Memory is important, however. There is no history without memory. And without history, there is no future. Is it inevitable to give in completely to the former, though? Can one be anything other than the history one is forced to live in? A concrete example: Tavares de Guilherme was born in Angola, a country still dealing with a civil war that followed the liberation war that took Carvalho's family to Portugal, the country from which Angola was seeking to free itself. Carvalho repeatedly refers back to this history in his works, pointing directly to memory and its conditions of possibility and context as a form of identity production, highlighting its shortcomings and the narratives that determine it. Tavares de Guilherme favors abstraction (the opposite of biography?). Are they both talking about the same thing in this mismatch?

Tavares de Guilherme repeatedly sketches a form of unfolding, often working with variations of the same image. The style is somewhat fleeting, sometimes frugal, sometimes generous, ultimately a little bit of everything—something of curiosity, a certain why not. It is this panoply of worlds that shooting in the dark (2024 -) brings together, preserving the immediacy that drawing allows. Sometimes more confessional, at times almost domestic, the imagery also wavers between minimalism and luxuriousness, resisting an architecture of rigid boundaries. Narcissus (2026-) reduces this universe to light traces of gray. Only in the mirror does color become pronounced. Color appears in the space where the image overlaps itself.

At first glance, Carvalho's approach seems radically opposite. His series of works in Capulana, Memories for 14 busts (2022), for example, seems to serve mainly the purpose of evoking the busts that are still today in the Tropical Garden of Belém, representing what Henrique Galvão (curator of the colonial section of the 1940 ‘Portuguese World Exhibition’) called “races of the empire.” However, their juxtaposition with shipwreck scenes painted in cobalt blue—an almost institutional color in the Portuguese ceramic universe—opens up a space of ambiguity, even iconoclasm. In this case, it pries open a space of fear and disorientation, calling into question the univocality of a history made up of romantic heroes and conquerors.

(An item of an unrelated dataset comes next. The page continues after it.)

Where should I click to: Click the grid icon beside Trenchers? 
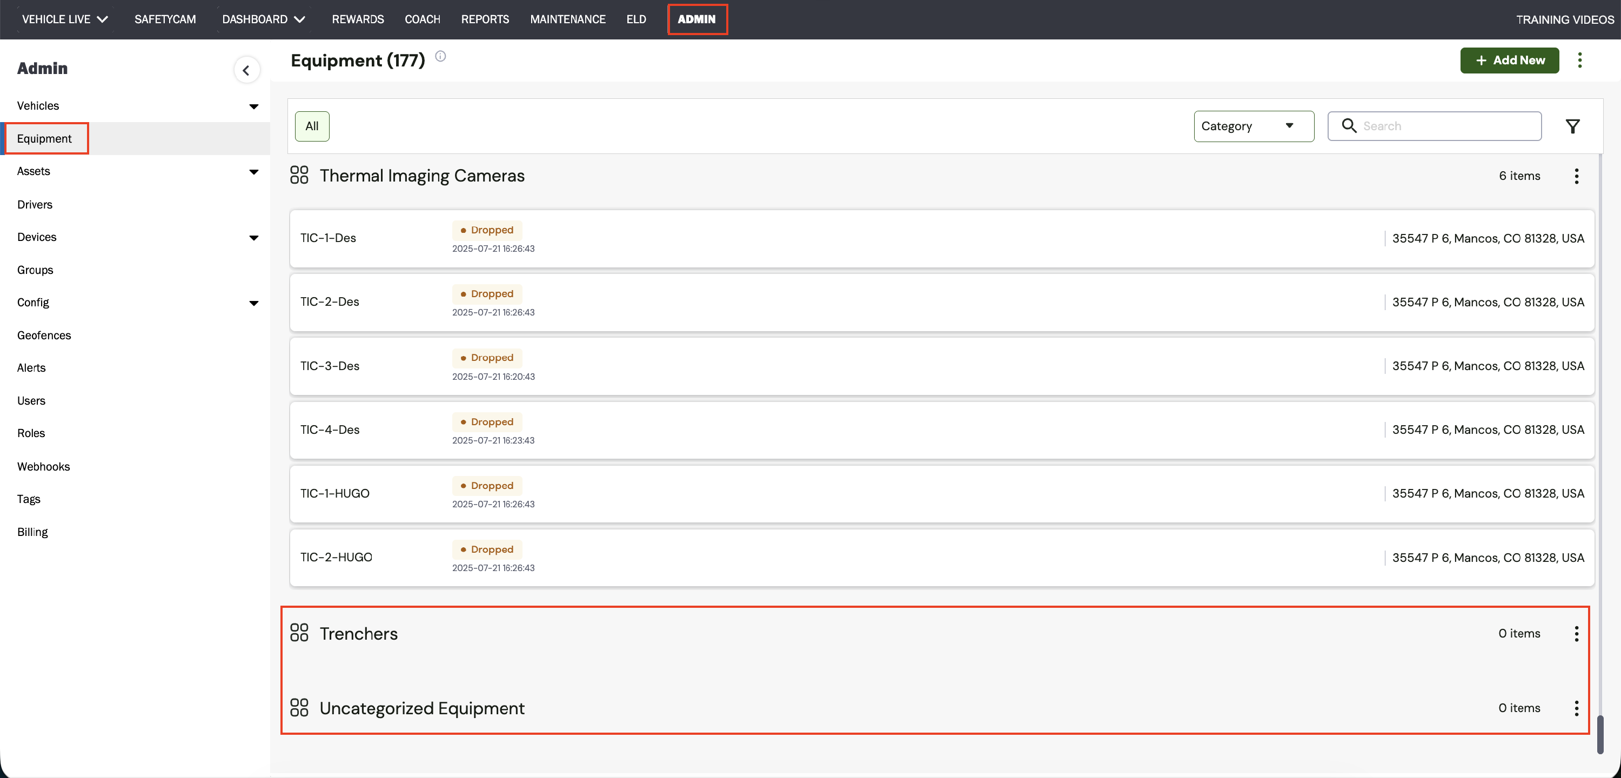[299, 633]
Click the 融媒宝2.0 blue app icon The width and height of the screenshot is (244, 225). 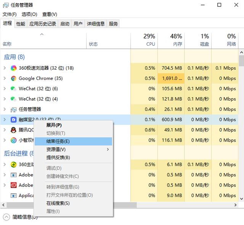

The Era of Involuntary Memory (2015-) outlines a similar itinerary, also based on this principle of contrast and juxtaposition. In the archival photographs, the features are once again superimposed by overprints of tile motifs depicting episodes from the Portuguese historical imagination (does a country remember? What?). In the series, the face functions as a canvas, a portal of identity that blends with its own historical dimension. This is an occupation of various memorial spaces, but above all, it is a claim of opacity: the claim  to remain partially unintelligible, resisting reduction, assimilation, and the colonial demand for transparency.

How can one inaugurate a future based on memory, though? Forgetting? What if the past is painful? Does forgetfulness take many forms? Can remembrance heal? How can one live anew, beyond the sensation of living again? Or: how can one turn this distance into a dialogue? Carvalho recalls Edouard Glissant, but more importantly, he resembles Tavares de Guilherme in the way he uses abstraction to seize the future while seeming to point to the past. After all, the past accumulates lived futures, traces of a biography, but the future is not just a repetition of that accumulated time. Who—and how?—decides when time becomes fixed, rather than just flowing? The future must be possible.